Today, Rockwell has unearthed a sliver of the San Jacinto fault. It could just as easily be the San Andreas or the Elsinore or Rose Canyon. Rockwell studies the entire seismic fabric of Southern California, as well as faults from Turkey to Israel.
Other scientists also are in the hunt. But researchers say Rockwell is among the most intuitive, skillful and tireless seismologists in the country.
"Tom can read the story of geology in a way that most people can't," says Ken Hudnut, a geophysicist at the U.S. Geological Survey in Pasadena. "He has this Jedi-like ability to see and sense things."
Hudnut flashes back to a moment last year when scientists gathered to watch video of smoke rising from the mountains where the magnitude-7.2 El Mayor-Cucapah quake occurred in Baja California in April.
"Tom looked at the smoke and realized that a few seconds passed between breaks in the fault," Hudnut says. "It told us something about the quake. No one else picked up on that."
The 56-year-old Rockwell has been digging trenches and revealing potential seismic threats for 30 years. He was largely responsible for determining that the Rose Canyon fault, which snakes through San Diego County, is active. He also helped spot seismic hazards in the region where the Panama Canal is being expanded.

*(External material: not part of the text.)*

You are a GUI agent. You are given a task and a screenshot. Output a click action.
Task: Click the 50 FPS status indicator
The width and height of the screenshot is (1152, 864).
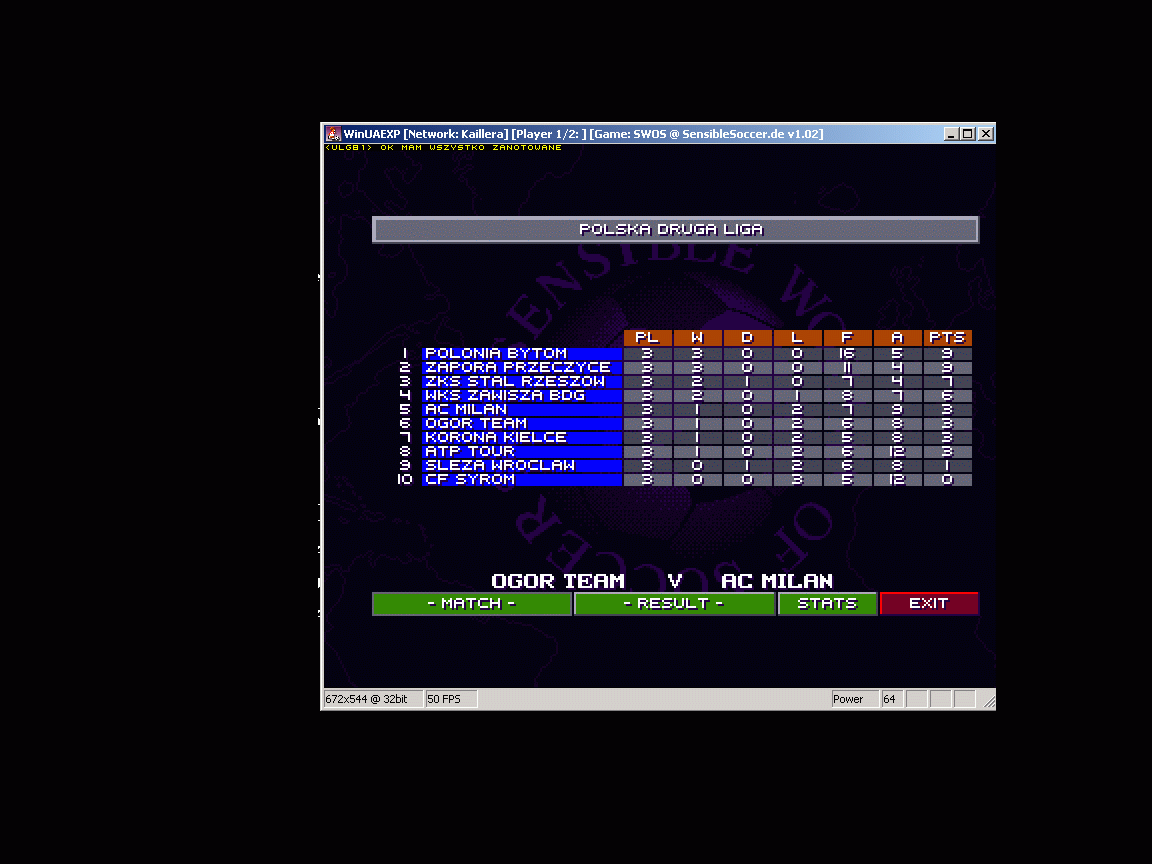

More recently, Rockwell has been exploring the San Jacinto system while also working a research trench near El Centro, along a strand of the southern San Andreas fault. Tiny plastic strips mark interesting spots at both sites, and Rockwell is happy to explain what they mean. Or what they might mean. Like most seismologists, he's loathe to talk in absolutes. No one can predict quakes.